● Task objective: Can you copy the massage therapy notes from "CMTO Exam Relevance" to "sensory filtering failure.", swapping "MCQ" for "multiple-choice questions"?

Massage Therapy Considerations

  • Goals: Provide calming effect to reduce anxiety and manage secondary motor disorders or spasticity from the condition or its medications
  • Acute psychosis: Precautions warranted during active psychotic episodes or severe agitation. Informed consent may be difficult or impossible to negotiate — do not treat
  • Blunted pain response: Clients may not accurately communicate pain levels due to altered sensory processing. Use conservative pressure and actively monitor for tissue changes (redness, swelling, guarding) rather than relying on verbal feedback
  • Sensory overload management: Minimize environmental stimulation — dim lighting, eliminate strong scents, reduce or eliminate music, close windows to reduce external noise
  • Medication side effects: Antipsychotics commonly cause drowsiness, muscle spasms, tardive dyskinesia, and extrapyramidal symptoms. Adjust pressure and stretching accordingly. Allow extra time for position transitions
  • Communication: Be highly sensitive to nonverbal cues. Use simple, direct instructions. Some clients have difficulty processing complex verbal information
  • Trust building: Social withdrawal is a core negative symptom. Establishing a trusting therapeutic relationship may take many sessions. Starting with back massage in prone may be least threatening
  • Session structure: Keep sessions shorter and predictable. Avoid sudden changes in technique, pressure, or positioning

CMTO Exam Relevance

  • Understand positive vs. negative symptoms and that they respond to different pharmacological approaches
  • Excess dopamine activity in mesolimbic pathways drives positive symptoms. Mesocortical dopamine deficit drives negative symptoms
  • Blunted pain response increases overtreatment risk — a key safety consideration
  • Medication side effects (EPS, tardive dyskinesia, NMS) are important clinical and exam considerations
  • Waxy flexibility, neologisms, and psychogenic polydipsia are distinctive features tested on MCQ

Key Takeaways

  • Schizophrenia involves excess dopamine activity (positive symptoms) and cortical dopamine deficit (negative symptoms), with structural brain changes and sensory filtering failure.
  • Positive symptoms (hallucinations, delusions) and negative symptoms (apathy, flat affect) require different treatment approaches. Negative symptoms are most disabling.
  • Blunted pain response means the client may not report discomfort. Use conservative pressure and monitor for tissue changes rather than relying on verbal feedback.
  • Medication side effects (muscle spasms, tardive dyskinesia, drowsiness, EPS) are common and require treatment modifications.
  • Minimizing environmental stimulation helps manage the sensory overload characteristic of the disorder.
  • Acute psychosis makes informed consent impossible — do not treat.

Sources

  • Rattray, F., & Ludwig, L. (2000). Clinical massage therapy: Understanding, assessing and treating over 70 conditions. Talus Incorporated.
  • Werner, R. (2012). A massage therapist's guide to pathology (5th ed.). Lippincott Williams & Wilkins.
  • Fritz, S. (2023). Mosby's fundamentals of therapeutic massage (7th ed.). Mosby.

● Data for analysis:
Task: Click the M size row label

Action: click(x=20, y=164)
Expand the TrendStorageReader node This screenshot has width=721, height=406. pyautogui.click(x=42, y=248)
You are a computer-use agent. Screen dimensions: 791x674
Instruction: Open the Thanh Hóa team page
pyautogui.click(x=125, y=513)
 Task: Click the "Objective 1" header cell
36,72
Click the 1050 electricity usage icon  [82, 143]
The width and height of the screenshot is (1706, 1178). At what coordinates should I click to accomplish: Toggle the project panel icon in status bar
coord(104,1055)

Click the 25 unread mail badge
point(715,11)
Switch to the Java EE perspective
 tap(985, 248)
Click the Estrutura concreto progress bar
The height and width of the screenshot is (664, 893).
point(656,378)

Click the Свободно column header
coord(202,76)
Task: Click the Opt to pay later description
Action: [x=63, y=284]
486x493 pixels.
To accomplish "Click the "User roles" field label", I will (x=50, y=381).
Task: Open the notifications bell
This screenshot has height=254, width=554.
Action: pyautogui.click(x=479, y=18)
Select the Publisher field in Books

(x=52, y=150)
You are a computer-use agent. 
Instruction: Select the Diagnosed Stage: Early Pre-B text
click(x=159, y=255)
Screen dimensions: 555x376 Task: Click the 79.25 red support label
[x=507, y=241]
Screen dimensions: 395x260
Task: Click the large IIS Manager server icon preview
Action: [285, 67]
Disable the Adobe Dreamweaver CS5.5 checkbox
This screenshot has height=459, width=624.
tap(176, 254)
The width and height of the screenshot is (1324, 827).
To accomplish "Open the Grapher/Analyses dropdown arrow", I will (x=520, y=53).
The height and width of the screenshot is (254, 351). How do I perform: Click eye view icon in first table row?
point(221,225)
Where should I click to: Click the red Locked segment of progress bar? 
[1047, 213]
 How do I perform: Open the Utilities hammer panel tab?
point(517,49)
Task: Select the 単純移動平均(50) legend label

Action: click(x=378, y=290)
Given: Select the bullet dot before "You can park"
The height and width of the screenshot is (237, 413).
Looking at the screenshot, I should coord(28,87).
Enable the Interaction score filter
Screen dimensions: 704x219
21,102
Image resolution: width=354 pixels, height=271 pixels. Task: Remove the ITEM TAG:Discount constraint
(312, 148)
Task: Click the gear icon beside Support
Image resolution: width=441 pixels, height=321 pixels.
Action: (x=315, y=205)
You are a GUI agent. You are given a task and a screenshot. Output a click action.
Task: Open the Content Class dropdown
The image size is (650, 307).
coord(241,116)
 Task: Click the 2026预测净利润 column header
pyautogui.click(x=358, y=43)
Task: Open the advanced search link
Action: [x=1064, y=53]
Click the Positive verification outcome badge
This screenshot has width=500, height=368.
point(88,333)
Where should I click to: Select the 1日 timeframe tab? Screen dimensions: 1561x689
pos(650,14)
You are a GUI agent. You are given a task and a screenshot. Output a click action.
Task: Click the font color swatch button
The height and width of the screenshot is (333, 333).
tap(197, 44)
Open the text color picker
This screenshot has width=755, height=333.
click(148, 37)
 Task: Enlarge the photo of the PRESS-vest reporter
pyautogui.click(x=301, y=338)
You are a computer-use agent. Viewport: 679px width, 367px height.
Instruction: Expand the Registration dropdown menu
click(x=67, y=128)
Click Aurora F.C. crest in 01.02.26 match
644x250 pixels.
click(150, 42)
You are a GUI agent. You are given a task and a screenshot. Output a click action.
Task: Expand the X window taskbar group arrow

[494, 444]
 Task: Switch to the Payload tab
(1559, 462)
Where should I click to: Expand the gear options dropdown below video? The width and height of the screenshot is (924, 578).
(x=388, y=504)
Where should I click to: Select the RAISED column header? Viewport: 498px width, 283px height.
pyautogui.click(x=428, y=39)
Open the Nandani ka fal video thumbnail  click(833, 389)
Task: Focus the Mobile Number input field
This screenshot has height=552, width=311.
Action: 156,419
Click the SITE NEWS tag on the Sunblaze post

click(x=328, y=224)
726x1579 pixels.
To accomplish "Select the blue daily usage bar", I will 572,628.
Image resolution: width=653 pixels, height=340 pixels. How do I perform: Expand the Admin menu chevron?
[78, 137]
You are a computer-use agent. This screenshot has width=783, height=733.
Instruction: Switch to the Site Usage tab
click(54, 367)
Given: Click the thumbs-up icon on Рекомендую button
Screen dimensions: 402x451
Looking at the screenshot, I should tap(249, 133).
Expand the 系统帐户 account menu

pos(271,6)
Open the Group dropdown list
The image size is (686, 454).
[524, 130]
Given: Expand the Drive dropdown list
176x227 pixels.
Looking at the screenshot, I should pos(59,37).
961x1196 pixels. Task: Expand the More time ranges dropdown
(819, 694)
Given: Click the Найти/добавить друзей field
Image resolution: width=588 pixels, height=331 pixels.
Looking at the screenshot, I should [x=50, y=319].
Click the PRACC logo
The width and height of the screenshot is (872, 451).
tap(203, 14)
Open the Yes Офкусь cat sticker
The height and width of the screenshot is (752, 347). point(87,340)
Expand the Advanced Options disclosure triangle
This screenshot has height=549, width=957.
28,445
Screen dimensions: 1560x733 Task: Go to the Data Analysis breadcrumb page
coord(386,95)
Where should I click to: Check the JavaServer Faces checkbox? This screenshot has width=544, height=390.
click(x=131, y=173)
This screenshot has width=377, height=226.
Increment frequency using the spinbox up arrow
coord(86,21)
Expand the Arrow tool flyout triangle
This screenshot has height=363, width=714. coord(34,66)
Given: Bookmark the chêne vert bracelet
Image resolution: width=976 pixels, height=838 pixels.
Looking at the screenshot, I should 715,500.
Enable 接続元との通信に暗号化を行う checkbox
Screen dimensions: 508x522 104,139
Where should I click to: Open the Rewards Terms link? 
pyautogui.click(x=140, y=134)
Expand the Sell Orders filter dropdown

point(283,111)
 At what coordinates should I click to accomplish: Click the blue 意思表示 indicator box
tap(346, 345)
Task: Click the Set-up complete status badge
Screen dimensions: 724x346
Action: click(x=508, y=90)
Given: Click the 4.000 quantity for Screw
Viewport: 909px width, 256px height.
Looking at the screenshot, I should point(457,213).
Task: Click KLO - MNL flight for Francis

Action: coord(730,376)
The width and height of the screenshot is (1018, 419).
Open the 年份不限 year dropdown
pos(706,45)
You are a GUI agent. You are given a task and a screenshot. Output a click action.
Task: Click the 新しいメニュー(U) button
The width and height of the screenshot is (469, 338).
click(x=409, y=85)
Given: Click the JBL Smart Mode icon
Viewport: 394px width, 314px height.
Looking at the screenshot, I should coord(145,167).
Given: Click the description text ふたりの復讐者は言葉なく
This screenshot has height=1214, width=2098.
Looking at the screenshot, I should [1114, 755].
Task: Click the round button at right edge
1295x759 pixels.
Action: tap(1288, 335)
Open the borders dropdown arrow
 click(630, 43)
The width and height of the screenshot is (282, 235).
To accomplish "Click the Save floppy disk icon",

● Response below:
CMTO Exam Relevance

  • Understand positive vs. negative symptoms and that they respond to different pharmacological approaches
  • Excess dopamine activity in mesolimbic pathways drives positive symptoms. Mesocortical dopamine deficit drives negative symptoms
  • Blunted pain response increases overtreatment risk — a key safety consideration
  • Medication side effects (EPS, tardive dyskinesia, NMS) are important clinical and exam considerations
  • Waxy flexibility, neologisms, and psychogenic polydipsia are distinctive features tested on multiple-choice questions

Key Takeaways

  • Schizophrenia involves excess dopamine activity (positive symptoms) and cortical dopamine deficit (negative symptoms), with structural brain changes and sensory filtering failure.